Cette partie détaille la création d'un harnais de test indispensable pour éviter que l'ajout de nouvelles fonctions ne brise le code existant. Nicholas Carlini a intégré des tests de haute qualité provenant de projets comme SQLite et Redis pour valider le travail des agents. Pour gagner du temps, une option "rapide" permet à chaque agent de ne lancer qu'un faible pourcentage des tests de manière aléatoire. L'astuce réside dans l'utilisation d'une graine (seed) déterministe pour que la couverture globale des tests reste exhaustive sur l'ensemble des agents. Cela permet de filtrer les logs inutiles et de se concentrer uniquement sur les erreurs critiques rencontrées par Claude.

L'utilisation de GCC comme oracle et la gestion de la mémoire

Pour compiler le noyau Linux, l'équipe a utilisé GCC, surnommé "l'oracle", comme point de comparaison pour valider le code généré par l'IA. Chaque agent se voyait confier une portion de la compilation tandis que GCC gérait le reste, permettant ainsi d'isoler immédiatement l'origine des erreurs. Cette approche est jugée controversée par certains car elle s'appuie sur un outil existant pour en créer un nouveau. Parallèlement, une mémoire persistante a été créée via la mise à jour régulière du fichier Readme et de fichiers de suivi. Cela permet aux nouvelles sessions d'agents de ne pas répéter les erreurs passées et de connaître l'état exact du projet.

Spécialisation des rôles et analyse critique de l'autonomie

L'expérience a également consisté à attribuer des rôles spécifiques aux agents, tels que l'optimisation des performances ou la critique du design selon une perspective Rust. Cependant, l'auteur nuance le succès en soulignant que l'IA a eu accès aux suites de tests et à GCC pour "sonder" les sorties attendues. La mission n'était donc pas une création ex nihilo mais plutôt une ingénierie inverse assistée. L'intervention humaine reste massive dans le choix des tests, la gestion de la boucle de travail et la définition de l'architecture.
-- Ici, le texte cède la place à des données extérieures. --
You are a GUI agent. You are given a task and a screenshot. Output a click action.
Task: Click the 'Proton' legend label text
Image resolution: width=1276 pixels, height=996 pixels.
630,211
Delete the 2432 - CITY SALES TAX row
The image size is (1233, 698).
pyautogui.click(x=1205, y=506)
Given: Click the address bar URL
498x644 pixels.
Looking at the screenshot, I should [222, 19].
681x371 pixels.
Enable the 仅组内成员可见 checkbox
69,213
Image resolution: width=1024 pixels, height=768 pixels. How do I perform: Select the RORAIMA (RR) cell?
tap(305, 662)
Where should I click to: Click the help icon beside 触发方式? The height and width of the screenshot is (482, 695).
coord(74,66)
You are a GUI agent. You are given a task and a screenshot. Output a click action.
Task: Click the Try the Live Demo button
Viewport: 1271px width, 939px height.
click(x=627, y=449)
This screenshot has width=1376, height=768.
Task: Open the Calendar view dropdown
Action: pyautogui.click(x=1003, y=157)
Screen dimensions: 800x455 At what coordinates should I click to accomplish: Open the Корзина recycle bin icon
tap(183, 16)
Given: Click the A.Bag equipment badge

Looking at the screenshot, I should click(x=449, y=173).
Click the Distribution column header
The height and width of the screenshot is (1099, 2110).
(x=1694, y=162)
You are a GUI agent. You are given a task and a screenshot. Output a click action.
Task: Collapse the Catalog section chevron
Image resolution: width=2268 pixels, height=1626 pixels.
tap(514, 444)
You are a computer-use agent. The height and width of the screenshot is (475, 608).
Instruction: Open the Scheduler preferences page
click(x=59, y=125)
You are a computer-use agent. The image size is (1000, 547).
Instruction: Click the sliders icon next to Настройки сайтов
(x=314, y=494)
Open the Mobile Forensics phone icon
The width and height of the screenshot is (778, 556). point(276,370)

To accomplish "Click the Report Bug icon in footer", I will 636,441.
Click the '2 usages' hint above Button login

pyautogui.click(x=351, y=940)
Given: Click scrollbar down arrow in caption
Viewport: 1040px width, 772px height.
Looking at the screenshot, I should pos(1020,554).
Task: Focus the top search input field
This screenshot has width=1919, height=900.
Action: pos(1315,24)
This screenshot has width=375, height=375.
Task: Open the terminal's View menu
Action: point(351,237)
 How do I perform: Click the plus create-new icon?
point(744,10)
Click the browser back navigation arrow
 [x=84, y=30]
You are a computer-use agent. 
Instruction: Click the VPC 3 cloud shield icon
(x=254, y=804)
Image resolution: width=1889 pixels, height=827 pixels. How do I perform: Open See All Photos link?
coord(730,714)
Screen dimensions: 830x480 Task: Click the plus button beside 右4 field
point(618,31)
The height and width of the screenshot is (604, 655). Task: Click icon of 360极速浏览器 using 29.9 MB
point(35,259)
On ne peut donc pas encore parler d'une IA totalement autonome capable de créer un outil complexe sans une supervision humaine experte.

Conclusion : Limites actuelles et avenir des développeurs

En conclusion, le compilateur créé par Claude présente des faiblesses notables, notamment une dépendance aux outils d'assemblage de GCC. Les performances du code produit sont également décevantes, la version la plus optimisée de Claude restant moins efficace que la moins performante de GCC. L'IA a dû recourir à des outils externes spécifiques pour réussir à booter Linux, prouvant que son propre système était trop buggé. Malgré ces limites, l'expérience montre une progression fulgurante de la capacité des agents à collaborer. L'auteur conclut que si les développeurs ont encore leur place aujourd'hui, la marge de progression de l'IA reste impressionnante pour le futur proche.